Enable AI and Security with Cross-Border Data Flow: India’s IT sector companies, tech startups and developers may need access to data not just within the country but also beyond geopolitical borders to build robust solutions and algorithms. As an example, building an algorithm to detect and prevent diabetic retinopathy requires studying data from various ethnicities and locations. This predicates the need for a regime that supports cross-border data flows. At the same time, it is important to protect these flows through appropriate international measures and standards – both legal and technical.
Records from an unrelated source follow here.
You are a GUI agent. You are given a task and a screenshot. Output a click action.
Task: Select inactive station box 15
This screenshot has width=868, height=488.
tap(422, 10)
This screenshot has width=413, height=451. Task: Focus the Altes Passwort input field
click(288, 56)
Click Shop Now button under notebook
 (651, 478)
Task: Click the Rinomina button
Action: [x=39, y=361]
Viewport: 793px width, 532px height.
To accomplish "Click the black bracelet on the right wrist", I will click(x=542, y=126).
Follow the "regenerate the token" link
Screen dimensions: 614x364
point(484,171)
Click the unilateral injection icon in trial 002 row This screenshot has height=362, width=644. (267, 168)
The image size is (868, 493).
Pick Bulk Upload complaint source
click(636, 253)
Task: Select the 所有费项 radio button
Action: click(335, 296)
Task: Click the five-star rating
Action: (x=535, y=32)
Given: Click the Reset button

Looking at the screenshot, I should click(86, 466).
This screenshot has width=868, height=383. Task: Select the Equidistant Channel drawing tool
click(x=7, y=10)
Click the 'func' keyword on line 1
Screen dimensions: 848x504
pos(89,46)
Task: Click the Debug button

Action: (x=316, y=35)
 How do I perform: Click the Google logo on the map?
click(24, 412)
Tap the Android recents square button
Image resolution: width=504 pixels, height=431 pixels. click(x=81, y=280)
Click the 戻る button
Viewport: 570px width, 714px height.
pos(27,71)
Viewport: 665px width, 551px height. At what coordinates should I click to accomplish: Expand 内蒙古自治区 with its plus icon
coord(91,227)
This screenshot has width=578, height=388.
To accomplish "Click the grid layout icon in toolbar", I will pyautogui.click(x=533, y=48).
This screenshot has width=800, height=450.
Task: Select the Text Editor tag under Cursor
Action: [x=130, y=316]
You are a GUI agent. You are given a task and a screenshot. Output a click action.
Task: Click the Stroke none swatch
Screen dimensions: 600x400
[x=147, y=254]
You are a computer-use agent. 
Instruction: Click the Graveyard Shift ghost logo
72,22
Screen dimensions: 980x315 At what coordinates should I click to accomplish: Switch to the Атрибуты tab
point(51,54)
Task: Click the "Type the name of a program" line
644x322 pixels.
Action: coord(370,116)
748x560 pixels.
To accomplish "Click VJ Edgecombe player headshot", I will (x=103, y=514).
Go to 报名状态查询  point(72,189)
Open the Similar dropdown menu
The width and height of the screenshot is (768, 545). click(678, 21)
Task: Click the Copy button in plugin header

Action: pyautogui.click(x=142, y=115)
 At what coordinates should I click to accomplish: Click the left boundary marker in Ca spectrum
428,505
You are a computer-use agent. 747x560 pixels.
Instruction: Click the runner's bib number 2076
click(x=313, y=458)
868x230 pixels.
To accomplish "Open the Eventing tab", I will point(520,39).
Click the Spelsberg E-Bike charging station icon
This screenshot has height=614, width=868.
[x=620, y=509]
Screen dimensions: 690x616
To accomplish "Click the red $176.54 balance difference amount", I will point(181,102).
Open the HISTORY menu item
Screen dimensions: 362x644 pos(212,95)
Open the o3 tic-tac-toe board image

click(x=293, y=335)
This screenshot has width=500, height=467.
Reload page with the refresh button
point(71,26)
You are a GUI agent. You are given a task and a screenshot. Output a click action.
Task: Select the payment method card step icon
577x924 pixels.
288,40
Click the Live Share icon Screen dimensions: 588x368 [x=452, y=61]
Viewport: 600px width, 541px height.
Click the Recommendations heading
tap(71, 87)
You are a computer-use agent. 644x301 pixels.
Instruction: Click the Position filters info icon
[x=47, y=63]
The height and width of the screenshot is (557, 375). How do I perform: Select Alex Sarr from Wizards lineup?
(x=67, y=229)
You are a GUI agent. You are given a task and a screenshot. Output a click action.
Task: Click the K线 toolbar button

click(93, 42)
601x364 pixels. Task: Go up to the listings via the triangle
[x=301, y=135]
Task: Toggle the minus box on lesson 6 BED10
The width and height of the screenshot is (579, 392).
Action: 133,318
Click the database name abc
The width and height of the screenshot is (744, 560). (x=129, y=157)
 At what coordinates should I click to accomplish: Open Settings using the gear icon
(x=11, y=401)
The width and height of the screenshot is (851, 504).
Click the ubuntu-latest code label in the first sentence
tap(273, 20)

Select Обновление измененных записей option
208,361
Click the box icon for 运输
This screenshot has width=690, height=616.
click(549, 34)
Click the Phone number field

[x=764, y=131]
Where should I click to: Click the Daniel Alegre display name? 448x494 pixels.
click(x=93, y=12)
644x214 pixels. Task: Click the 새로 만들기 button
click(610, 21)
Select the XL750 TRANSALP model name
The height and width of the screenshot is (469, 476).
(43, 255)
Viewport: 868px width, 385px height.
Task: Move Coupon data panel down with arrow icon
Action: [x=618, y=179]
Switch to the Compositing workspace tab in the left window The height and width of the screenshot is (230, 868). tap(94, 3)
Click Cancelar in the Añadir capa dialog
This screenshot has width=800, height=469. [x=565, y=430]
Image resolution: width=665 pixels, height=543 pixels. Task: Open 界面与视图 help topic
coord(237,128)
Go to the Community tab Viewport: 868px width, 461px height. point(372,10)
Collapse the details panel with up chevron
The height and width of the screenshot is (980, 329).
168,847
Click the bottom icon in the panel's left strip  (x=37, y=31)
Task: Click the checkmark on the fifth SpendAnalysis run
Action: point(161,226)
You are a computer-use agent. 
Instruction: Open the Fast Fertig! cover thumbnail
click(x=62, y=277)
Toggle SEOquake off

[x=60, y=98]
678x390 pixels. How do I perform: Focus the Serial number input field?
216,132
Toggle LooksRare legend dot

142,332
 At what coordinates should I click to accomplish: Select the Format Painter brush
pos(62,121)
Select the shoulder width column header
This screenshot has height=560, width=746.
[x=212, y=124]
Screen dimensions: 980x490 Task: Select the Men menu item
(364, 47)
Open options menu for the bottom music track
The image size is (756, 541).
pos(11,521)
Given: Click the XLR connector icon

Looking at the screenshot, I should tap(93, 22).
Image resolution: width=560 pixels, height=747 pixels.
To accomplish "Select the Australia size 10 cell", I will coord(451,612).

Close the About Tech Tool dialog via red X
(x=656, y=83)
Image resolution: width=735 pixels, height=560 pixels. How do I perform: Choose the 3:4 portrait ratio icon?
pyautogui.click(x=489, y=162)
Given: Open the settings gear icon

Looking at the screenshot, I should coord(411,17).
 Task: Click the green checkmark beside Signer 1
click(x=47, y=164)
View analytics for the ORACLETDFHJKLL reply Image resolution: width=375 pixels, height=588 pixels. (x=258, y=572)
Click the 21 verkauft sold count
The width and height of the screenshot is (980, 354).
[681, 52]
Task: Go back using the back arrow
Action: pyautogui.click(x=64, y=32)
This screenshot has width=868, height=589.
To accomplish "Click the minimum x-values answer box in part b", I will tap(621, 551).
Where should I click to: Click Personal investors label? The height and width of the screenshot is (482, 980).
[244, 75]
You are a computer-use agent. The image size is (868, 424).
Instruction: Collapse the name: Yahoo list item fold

Local laws will also need to be interoperable with global standards or contracts that protect personal data regardless of its location. This will thus make it incumbent on data processing companies to make sure that the personal data they process is managed according to a high level of data protection, regardless of the location to which the data is transferred, and provide citizens recourse to the law in case of a breach of trust. Responding proactively or reactively to cybersecurity issues calls for protocols based on globalized and not localized data. And restricting cross-border data flows can only impede effective and timely response.

Contextualize Data Sensitivity: The definition of what may constitute ‘sensitive personal data’ should be aligned to international norms. Sensitive personal data could include personal data revealing racial or ethnic origin, financial information, political opinions, religious or philosophical beliefs, sexual orientation, trade union membership, genetic or health information or biometric data for the purpose of uniquely identifying a natural person. However, instead of blanket restrictions, restrictions on the processing of personal data should correspond to the context in which the data is processed. For example, an employee’s name in an organization’s internal directory would typically not be considered sensitive and would require less privacy protection than when it appears on a list related to credit ratings.

Promote Corporate Responsibility Through Documented Risk Assessments: Regulators, advocates, academics, and consumers around the world are increasingly skeptical and believe that the shortcomings associated with the notice and choice model of privacy protection (i.e., consent, opt-in and opt-out approaches) are enabling companies to do what they want with personal data without sufficiently protecting privacy. The implication is that companies are creating user interfaces that influence individuals’ decisions and that the sheer volume of processing decisions and lack of information about the processing that takes place behind the scenes make it difficult for individuals to effectively protect themselves. It is important to counter the perception that companies are seeking to exploit consumers in this way by requiring companies to protect consumers on an ongoing basis through continuous risk-based analyses designed to ensure that individuals will be protected throughout the online experience. Conducting rigorous and documented risk assessments, which can be reviewed upon request by relevant government authorities, is fundamental to ensuring that consumers are protected and safeguarded. Identified risks should be mitigated through documented safeguards, such that the benefits of processing personal data outweigh the residual risks.

Given the pace at which AI technologies are evolving, simple steps can guide us into a safer and smarter world. Trusted systems can help the country get access to vast pools of data, leading to new AI solutions and make an impact on a global scale. This also ensures that our startup ecosystem grows faster and provide solutions not just for India but for the world. However, we must continue to be vigilant about assessing and addressing potential risks for the responsible design and deployment of AI technologies. At the end of the day, what matters is not what AI can do but what AI should do.